EXTRACTED ENTRIES section start
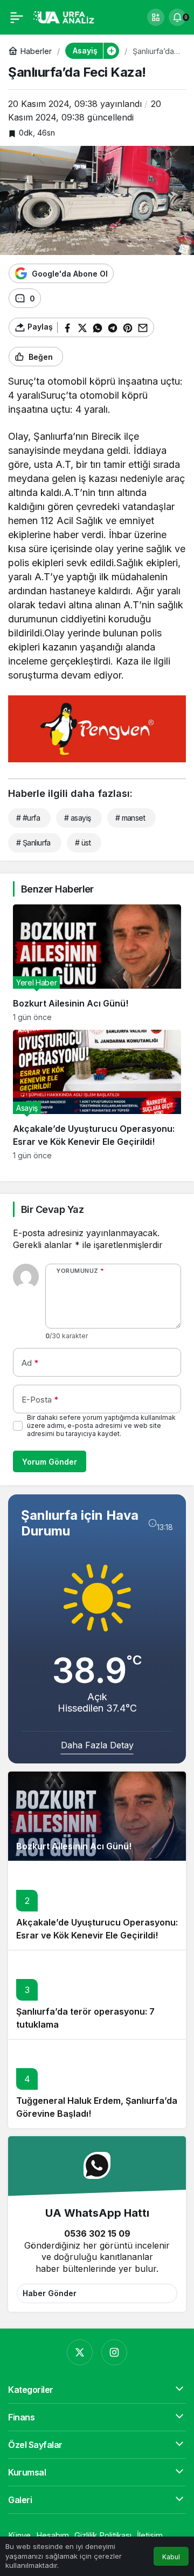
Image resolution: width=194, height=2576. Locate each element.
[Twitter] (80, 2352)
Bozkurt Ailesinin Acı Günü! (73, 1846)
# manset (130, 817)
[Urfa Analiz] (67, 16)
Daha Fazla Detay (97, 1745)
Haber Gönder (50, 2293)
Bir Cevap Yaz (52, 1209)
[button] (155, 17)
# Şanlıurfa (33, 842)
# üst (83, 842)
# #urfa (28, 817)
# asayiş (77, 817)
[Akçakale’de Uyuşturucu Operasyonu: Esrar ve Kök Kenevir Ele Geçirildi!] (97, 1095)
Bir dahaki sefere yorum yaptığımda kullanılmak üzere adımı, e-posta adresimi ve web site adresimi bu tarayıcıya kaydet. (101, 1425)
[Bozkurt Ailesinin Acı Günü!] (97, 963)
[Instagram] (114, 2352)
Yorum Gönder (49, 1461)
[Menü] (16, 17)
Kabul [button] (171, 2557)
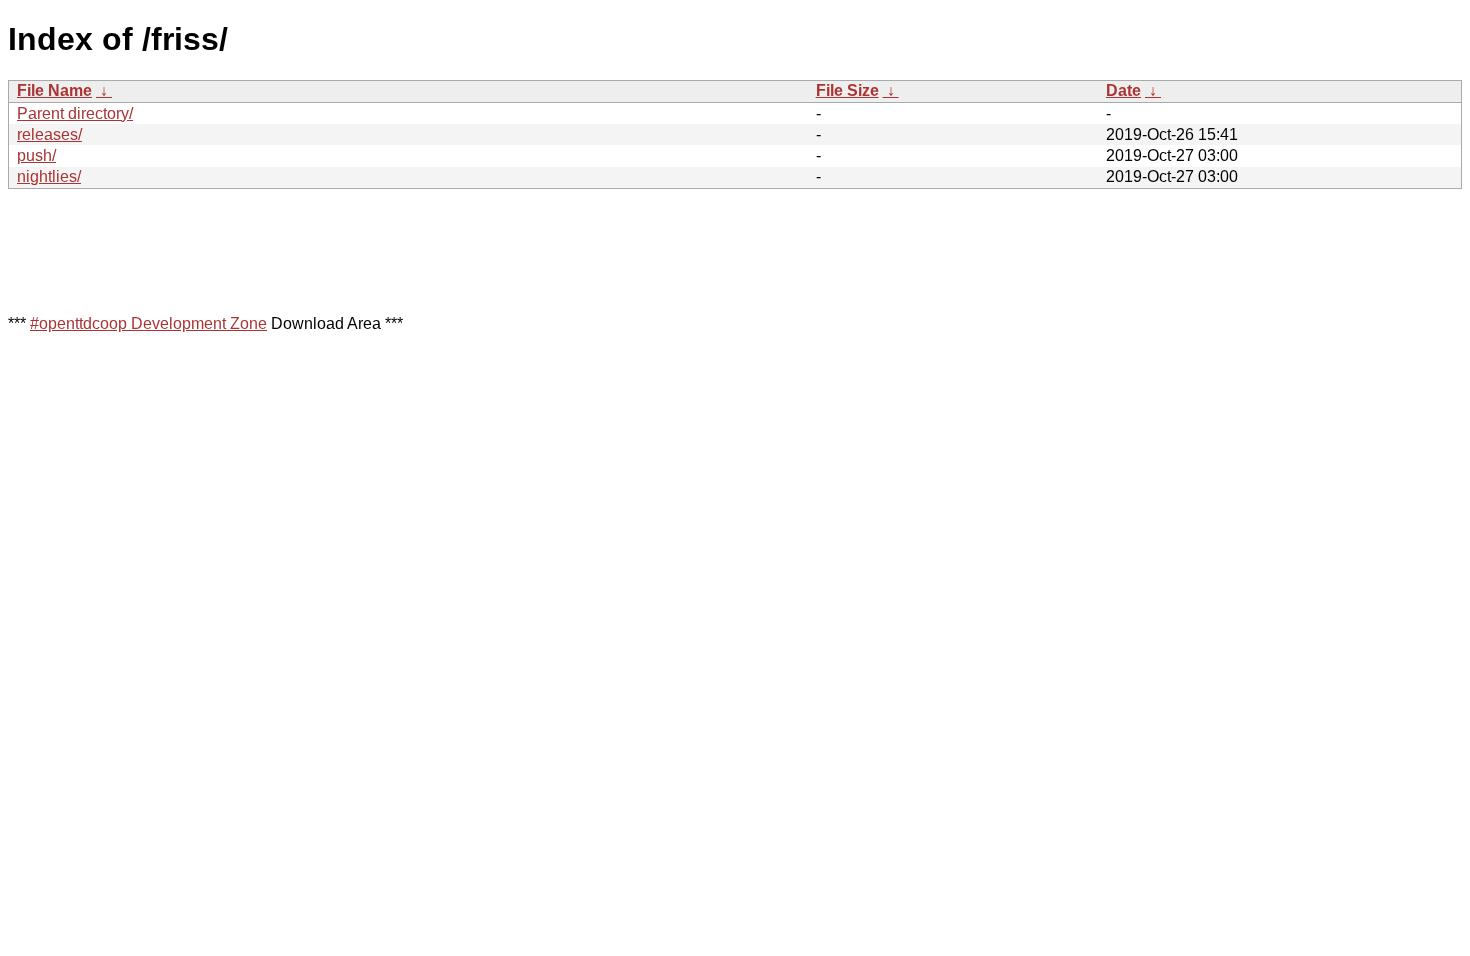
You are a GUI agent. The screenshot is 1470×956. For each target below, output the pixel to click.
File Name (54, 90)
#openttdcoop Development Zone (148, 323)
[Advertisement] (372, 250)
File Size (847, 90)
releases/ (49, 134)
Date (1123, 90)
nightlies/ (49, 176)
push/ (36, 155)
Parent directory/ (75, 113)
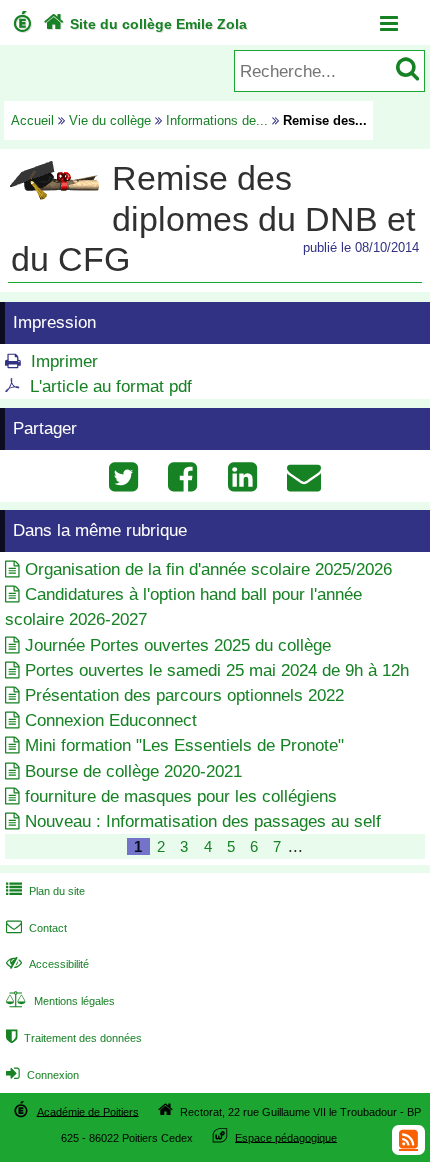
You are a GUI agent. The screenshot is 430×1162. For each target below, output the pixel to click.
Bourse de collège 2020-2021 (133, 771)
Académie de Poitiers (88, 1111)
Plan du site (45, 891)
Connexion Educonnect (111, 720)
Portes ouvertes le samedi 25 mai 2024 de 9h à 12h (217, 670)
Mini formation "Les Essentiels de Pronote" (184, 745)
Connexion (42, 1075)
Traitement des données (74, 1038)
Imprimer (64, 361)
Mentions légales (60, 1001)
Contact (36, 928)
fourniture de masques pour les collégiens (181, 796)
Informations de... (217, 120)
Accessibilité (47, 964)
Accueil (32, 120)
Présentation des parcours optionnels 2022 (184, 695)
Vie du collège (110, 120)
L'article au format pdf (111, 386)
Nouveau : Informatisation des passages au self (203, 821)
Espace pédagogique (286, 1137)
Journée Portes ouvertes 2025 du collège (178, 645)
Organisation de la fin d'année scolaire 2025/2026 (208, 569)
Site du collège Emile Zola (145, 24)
EXTRACTED ENTRIES section end
Could you write out exactly the lines of the data above that run from the one holding "# #urfa (28, 817)" to the one holding "File Name (54, 90)", with both ends in and all pictures out?

# #urfa (28, 817)
# asayiş (77, 817)
[Akçakale’de Uyuşturucu Operasyonu: Esrar ve Kök Kenevir Ele Geçirildi!] (97, 1095)
Bir dahaki sefere yorum yaptığımda kullanılmak üzere adımı, e-posta adresimi ve web site adresimi bu tarayıcıya kaydet. (101, 1425)
[Bozkurt Ailesinin Acı Günü!] (97, 963)
[Instagram] (114, 2352)
Yorum Gönder (49, 1461)
[Menü] (16, 17)
Kabul [button] (171, 2557)
You are a GUI agent. The screenshot is 1470×956. For each target below, output the pixel to click.
File Name (54, 90)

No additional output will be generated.